A month later, Dominic was with me in Iowa. By then the family knew what the outcome would be. We knew it wouldn't be long. Cod, the former soldier, was confined to a hospital bed that had replaced the couch in the living room. Its presence was a testament to how much he was loved -- there would be no putting him behind closed doors, no hospital stays. He would die at home, his wife of 65 years at his side.

He would accomplish what so many soldiers never did.

It wasn't easy to watch. It wasn't easy for his children to rearrange their schedules for around-the-clock care of their father. Still, the house was filled with cheer as family danced in and out, a complicated but good-natured tag-teaming of coordinated care. It meant extended time off from work, late nights working on laptops, long drives after long days. It meant cutting short European vacations. It meant hours -- days -- without sleep.


I never heard a single complaint.

This is how death should happen. At home, with family. Knowing that you are loved. Not in a foreign field at the point of a stranger's gun. Not wondering whether the world will remember you. Not worrying whether your legacy will endure.

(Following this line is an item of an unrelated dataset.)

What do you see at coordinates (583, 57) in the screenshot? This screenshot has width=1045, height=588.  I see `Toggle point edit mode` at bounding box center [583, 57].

The soldier's legacies did, of course. We celebrate them today. Those brave soldiers exhaled freedom with their final breaths. Freedom for the world, for their families who would never get to say goodbye.
And as I prepared to say goodbye to my grandfather, I realized that he had left another legacy: one of love, of family unity. Just as he and others sacrificed on the battlefields of war, Cod's children sacrificed in the final days of his life. They would be there; their father would die at home, whatever the cost. They would honor a soldier's last wish.


I didn't stay until the end. I left four days too soon. But as I held my son, our bags packed and at the door, I kissed my grandfather's wizened forehead and I whispered my last words to a brave soldier. "Thank you."